Era il 27 ottobre 1993 quando venne arrestato e trasferito nel carcere di Poggioreale, a Napoli. Sedici giorni di detenzione, più altri 112 giorni agli arresti domiciliari. L’uomo, accusato ingiustamente e poi assolto, era Vito Gamberale, allora amministratore delegato della Sip.
L’accusa della procura di Napoli era di concorso in tentata concussione. Alla base dell’inchiesta, condotta dai magistrati del pool napoletano di Mani Pulite Rosario Cantelmo, Nicola Quatrano e Manuela Mazzi, vi era un episodio ben preciso: una piccola società fornitrice della Sip, la Ipm, non avrebbe assunto quattro persone raccomandate dal vice segretario del Psi, Giulio Di Donato. Vito Gamberale, vicino al partito del parlamentare, avrebbe di conseguenza tagliato drasticamente le commesse nei confronti della Ipm.
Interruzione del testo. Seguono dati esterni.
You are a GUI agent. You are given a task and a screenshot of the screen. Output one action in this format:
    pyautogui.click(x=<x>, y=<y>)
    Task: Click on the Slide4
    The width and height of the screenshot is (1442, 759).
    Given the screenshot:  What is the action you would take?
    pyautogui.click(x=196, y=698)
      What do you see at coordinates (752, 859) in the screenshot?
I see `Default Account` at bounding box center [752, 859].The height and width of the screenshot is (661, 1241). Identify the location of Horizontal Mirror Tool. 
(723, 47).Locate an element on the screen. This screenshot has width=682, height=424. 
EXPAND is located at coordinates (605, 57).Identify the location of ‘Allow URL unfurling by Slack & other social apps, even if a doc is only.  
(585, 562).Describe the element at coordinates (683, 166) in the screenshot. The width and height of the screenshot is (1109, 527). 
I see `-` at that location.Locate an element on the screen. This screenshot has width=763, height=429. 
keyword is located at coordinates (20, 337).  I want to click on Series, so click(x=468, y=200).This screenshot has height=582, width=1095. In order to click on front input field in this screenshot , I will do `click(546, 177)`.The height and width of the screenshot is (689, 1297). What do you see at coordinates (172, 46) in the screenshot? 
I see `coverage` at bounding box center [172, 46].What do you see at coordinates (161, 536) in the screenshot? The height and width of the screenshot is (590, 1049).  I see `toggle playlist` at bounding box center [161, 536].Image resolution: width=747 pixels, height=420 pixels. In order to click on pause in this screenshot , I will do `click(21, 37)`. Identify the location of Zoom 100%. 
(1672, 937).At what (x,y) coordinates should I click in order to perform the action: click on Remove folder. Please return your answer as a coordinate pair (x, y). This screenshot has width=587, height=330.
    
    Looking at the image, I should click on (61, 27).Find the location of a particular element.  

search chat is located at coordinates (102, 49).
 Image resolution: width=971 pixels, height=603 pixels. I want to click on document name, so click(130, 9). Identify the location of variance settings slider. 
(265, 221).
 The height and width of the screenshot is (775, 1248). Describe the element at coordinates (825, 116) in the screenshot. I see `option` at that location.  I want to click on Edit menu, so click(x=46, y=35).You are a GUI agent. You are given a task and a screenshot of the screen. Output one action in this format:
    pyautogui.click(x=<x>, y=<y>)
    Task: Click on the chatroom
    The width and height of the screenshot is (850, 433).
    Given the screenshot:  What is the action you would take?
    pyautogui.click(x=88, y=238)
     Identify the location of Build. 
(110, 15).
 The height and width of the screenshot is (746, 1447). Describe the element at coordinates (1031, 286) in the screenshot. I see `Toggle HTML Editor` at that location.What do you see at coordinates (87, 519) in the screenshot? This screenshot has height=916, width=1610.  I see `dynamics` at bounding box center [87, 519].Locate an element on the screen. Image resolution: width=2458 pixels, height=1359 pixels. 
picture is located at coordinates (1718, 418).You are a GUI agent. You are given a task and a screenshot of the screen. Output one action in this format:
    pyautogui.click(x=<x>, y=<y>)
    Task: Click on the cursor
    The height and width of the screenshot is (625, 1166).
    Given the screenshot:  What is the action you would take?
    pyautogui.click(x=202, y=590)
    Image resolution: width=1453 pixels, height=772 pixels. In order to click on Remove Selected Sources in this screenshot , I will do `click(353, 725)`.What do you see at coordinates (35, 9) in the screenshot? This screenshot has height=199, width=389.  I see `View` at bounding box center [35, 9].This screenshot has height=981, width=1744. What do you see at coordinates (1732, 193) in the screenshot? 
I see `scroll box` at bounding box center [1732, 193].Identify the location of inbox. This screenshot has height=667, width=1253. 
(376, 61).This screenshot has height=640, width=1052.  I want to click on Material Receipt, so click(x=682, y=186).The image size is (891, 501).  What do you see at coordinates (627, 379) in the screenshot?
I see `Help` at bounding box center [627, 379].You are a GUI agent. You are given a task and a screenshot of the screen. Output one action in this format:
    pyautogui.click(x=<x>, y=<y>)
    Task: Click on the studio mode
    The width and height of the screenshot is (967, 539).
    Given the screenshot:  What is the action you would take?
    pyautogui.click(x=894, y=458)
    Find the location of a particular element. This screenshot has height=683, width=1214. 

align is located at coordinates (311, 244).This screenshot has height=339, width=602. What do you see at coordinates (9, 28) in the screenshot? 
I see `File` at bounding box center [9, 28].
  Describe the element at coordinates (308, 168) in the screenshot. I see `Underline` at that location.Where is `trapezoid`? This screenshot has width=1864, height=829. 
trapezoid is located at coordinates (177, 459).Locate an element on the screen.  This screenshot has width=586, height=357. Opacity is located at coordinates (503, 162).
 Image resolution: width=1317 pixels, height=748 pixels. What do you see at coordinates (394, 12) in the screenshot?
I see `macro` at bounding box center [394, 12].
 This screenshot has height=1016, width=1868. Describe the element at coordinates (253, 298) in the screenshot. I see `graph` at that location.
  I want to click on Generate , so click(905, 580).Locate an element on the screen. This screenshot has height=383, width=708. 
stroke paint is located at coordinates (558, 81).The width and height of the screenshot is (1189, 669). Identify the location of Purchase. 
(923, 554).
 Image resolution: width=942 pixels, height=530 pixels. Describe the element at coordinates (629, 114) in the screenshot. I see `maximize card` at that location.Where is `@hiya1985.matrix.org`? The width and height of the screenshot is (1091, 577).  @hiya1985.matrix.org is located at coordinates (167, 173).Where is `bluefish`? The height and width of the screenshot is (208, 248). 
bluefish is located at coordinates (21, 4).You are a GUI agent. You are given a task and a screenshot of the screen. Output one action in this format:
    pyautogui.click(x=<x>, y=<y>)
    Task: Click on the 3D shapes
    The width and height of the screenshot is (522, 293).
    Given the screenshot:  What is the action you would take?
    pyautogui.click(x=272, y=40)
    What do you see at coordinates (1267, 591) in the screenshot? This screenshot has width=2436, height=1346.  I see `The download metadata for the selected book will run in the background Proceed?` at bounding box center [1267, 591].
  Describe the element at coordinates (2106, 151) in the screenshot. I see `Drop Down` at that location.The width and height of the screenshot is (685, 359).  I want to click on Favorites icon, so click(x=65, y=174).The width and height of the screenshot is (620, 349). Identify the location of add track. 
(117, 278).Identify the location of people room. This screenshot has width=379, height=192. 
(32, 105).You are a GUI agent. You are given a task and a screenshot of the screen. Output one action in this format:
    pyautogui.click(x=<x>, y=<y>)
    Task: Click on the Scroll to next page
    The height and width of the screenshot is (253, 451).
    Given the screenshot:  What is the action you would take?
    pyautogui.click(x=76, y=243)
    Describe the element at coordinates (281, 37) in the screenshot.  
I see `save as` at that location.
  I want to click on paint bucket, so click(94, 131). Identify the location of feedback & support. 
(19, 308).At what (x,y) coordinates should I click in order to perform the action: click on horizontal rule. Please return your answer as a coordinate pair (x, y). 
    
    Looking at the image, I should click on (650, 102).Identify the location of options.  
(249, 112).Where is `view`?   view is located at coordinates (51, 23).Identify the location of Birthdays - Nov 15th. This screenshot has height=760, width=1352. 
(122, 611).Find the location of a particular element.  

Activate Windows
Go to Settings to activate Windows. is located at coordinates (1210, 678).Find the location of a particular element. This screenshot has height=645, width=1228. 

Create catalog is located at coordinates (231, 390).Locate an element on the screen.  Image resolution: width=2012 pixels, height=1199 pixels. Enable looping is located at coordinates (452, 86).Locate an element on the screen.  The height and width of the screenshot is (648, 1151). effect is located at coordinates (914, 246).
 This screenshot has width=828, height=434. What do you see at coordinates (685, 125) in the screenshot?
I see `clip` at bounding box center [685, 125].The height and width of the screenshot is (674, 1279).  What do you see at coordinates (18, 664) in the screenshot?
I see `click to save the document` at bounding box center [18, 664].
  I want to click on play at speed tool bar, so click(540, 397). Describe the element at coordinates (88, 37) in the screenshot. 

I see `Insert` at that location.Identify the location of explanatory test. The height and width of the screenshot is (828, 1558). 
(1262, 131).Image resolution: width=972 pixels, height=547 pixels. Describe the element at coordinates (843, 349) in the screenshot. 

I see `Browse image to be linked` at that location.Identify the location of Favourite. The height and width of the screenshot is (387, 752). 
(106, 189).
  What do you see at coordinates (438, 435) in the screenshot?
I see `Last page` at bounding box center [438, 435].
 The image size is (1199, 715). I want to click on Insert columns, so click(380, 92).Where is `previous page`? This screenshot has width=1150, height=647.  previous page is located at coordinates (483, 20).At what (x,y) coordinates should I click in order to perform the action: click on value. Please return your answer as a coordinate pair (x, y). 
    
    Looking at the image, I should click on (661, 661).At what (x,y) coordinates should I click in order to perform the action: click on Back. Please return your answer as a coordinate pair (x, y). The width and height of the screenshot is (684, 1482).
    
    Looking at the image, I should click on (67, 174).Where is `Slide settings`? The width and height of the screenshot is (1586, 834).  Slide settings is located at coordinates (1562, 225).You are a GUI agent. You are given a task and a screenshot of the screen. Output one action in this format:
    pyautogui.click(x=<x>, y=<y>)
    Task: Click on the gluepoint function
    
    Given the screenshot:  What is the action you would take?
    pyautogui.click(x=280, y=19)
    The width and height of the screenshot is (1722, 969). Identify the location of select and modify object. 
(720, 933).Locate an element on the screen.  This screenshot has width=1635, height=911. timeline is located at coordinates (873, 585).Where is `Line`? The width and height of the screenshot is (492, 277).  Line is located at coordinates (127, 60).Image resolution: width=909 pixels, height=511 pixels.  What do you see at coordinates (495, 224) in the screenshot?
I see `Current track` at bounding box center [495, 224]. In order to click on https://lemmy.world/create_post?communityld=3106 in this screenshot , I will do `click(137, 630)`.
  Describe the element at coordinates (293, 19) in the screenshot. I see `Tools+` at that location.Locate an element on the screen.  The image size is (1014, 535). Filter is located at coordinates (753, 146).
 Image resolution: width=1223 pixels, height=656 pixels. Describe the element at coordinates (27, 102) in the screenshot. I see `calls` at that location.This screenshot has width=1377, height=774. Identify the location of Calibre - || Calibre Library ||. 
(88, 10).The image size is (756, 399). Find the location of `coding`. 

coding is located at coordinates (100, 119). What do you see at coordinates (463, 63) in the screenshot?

L’inchiesta, però, presentava tanti elementi di ambiguità. Intanto, non si capisce che bisogno aveva Gamberale di chiedere alla piccola Ipm l’assunzione di quattro tecnici raccomandati quando la Sip assumeva in media 2.300 persone all’anno. E poi: l’interrogatorio al titolare dell’Ipm, Paolo De Feo, che accusava Gamberale si tenne alle 22 del 27 ottobre. Cioè un’ora dopo l’arresto del manager Sip, che è dunque finito in carcere sulla base di dichiarazioni che ancora dovevano essere rese. Infine un altro testimone a carico di Gamberale ammise di aver dichiarato il falso, pur di ottenere la libertà.
Vito Gamberale aveva il sospetto di essere vittima di una macchinazione e per questo il 3 gennaio 1994 scrisse al presidente della Repubblica, Oscar Luigi Scalfaro, chiedendo un’ispezione ministeriale perché il procedimento contro di lui era “viziato da un pregiudizio da parte del Pm e del Gip”. Di fronte alla lettera, il Capo dello Stato dichiarò pubblicamente che “purtroppo più che di giustizia, si ha la sensazione di un arbitrio!”.
Dubbi fondati: Vito Gamberale viene assolto il 18 luglio 1996. Dopo otto ore di camera di consiglio, i giudici scagionano sia lui sia l’altro imputato Giulio Di Donato. Il pm Pio Avecone aveva chiesto una condanna a 2 anni e 2 mesi. Abbracciando il suo avvocato, Gamberale scoppia in un pianto liberatorio. Poi commenta: ”È stata una giornata di giustizia, la offro a mia figlia, alla mia famiglia, alle istituzioni, prima di tutto al presidente della Repubblica; la offro al mio gruppo che mi ha sempre sostenuto e dato fiducia, e al popolo italiano, perché possa avere fiducia nella giustizia, ma possa combattere per evitare l’ingiustizia”.
Il 22 novembre 2001, a otto anni dal suo arresto, la Corte d’appello di Napoli ha emesso un’ordinanza di riparazione per ingiusta detenzione nei confronti di Vito Gamberale. L’importo è di 290 milioni di lire, a indennizzo dei 14 giorni trascorsi in carcere e degli altri 112 giorni passati agli arresti domiciliari.